What True Allyship Looks Like
Because I wasn’t looking for an answer. Like most of us, I just wanted someone to hear me. Not just listen—really hear me.
So I asked her, “Now that this person is gone, have you thought about safety?”
She said, “Yes, we’ve thought about the safety of our parish and our parishioners.”
And I asked her, in the kindest way I could in that moment, “Did you think about my safety?”
And she said, “No, I didn’t.”
I could feel the humility in her voice. And I said, “Thank you so much for your honesty. I really appreciate it.”
I told her that I’m a speaker and an educator. That a lot of the people I talk to are leaders in faith-based communities. They hang the rainbow flag in their church, they put the right words on their website, they say they’re a safe space.
But what are they actually doing once that flag is up?
“Allyship is an action word. It doesn’t end when you put up a flag.”
And in the most humble way, she asked me, “What could I have done? What should I have done? What can I do now?”
Action Over Optics
I told her, “In my case? A phone call.”
“First, check in. Make sure I’m okay. Let me know what actions have been taken for my safety. Log it in your records. Did you contact the police? Is it on file?”
“But most importantly—what are you doing for the marginalized, vulnerable people you’re welcoming into your holy space?”
“What are the next steps? What policies are you going to change? What policies are you going to create to make sure this doesn’t happen again? And how are you going to constantly reassure them that they are safe?”
And she was so thankful—for what, I don’t know. My openness? My willingness? Maybe just for the conversation itself.
And I told her, “The only reason I had the courage to call you today was because I had watched Reverend Budde’s speech. I was so moved by her message of mercy, by the kindness that poured out of her.”
Something about that reverend reminded me of Reverend Budde.
“She had a Christ-like quality that made me feel comfortable enough to reach out.”
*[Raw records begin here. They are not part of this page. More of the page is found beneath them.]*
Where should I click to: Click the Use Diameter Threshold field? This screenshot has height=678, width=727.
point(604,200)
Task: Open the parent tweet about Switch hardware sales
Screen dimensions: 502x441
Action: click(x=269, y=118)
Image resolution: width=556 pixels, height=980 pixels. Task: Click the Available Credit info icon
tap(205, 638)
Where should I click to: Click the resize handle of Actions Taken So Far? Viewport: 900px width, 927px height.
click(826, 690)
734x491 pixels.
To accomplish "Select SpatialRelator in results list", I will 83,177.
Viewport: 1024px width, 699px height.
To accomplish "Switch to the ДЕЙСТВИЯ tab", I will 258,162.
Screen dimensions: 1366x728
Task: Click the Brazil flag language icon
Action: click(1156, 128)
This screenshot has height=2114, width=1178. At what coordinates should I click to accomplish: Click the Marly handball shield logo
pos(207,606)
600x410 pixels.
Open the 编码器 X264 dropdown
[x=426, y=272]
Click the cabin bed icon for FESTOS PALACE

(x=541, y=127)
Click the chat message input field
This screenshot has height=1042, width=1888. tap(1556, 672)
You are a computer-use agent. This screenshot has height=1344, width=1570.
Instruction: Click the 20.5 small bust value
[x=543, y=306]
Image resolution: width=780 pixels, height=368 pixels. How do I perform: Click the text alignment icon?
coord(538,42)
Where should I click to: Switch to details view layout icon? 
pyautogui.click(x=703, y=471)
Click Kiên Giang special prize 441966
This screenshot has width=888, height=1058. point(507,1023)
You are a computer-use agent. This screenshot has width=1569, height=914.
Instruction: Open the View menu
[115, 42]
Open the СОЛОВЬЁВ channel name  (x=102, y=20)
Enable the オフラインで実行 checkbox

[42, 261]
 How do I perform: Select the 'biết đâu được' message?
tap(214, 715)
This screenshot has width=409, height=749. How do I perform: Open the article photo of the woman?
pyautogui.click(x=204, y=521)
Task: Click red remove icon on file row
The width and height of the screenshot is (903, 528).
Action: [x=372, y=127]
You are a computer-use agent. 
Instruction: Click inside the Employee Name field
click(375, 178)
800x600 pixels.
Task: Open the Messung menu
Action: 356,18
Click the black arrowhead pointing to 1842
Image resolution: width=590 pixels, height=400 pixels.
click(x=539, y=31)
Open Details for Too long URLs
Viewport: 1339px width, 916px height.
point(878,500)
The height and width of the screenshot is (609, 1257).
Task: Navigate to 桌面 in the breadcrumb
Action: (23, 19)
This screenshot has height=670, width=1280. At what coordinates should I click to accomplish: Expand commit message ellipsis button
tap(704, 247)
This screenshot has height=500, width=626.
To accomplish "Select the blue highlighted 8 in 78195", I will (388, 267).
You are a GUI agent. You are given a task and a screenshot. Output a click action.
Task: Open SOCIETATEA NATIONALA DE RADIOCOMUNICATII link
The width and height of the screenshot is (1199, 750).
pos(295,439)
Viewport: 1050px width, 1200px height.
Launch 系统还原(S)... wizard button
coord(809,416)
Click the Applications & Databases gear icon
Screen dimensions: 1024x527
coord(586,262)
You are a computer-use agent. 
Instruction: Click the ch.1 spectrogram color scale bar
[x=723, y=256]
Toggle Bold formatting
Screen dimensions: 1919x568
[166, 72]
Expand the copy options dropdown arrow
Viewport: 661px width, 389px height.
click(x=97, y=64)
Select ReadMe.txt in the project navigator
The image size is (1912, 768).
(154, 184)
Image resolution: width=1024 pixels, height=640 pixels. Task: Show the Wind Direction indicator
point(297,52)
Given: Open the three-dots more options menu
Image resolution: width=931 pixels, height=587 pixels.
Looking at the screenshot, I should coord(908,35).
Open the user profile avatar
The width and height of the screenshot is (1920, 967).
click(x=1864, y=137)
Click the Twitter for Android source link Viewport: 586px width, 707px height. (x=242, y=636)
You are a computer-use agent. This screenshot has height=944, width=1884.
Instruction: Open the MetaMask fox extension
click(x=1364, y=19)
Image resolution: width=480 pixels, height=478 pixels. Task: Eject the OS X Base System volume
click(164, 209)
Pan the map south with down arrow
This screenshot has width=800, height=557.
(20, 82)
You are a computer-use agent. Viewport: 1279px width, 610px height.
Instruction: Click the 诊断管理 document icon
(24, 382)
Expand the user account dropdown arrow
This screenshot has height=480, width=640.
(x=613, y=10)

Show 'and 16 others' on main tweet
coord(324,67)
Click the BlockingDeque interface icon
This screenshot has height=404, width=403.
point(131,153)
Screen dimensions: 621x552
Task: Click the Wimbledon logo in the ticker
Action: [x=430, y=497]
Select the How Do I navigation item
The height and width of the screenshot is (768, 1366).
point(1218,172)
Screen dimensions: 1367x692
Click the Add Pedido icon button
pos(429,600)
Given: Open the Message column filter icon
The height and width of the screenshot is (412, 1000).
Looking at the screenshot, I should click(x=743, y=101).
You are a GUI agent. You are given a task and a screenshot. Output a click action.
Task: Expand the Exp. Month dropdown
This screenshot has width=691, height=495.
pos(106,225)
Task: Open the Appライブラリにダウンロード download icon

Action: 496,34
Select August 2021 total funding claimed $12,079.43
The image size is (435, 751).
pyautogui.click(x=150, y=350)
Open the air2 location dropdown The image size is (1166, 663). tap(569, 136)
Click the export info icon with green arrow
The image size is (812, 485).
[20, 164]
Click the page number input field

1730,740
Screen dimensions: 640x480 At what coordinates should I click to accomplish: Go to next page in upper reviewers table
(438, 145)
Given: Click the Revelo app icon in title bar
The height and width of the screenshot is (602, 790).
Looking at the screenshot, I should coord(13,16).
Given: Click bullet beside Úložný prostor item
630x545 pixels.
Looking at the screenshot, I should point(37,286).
And it turned into a conversation where we didn’t just listen to each other—we heard each other.
We heard each other’s hearts.
Permission to Pray
And before we hung up, she asked me something I had never been asked before.
“Can I have your permission to pray for you?”
I told her, “First of all, my husband is a Baptist. And even though I’m not a practicing anything, he prays for me every night. And I love it.”
I told her, “This is the first time a Christian didn’t use that against me. Because when someone says, ‘I’ll pray for you,’ it usually comes as a threat. It’s the first time anyone has asked my permission to pray for me.”
She told me, “I’m going to pray for your safety.”
And I said, “Thank you for respecting my agency.”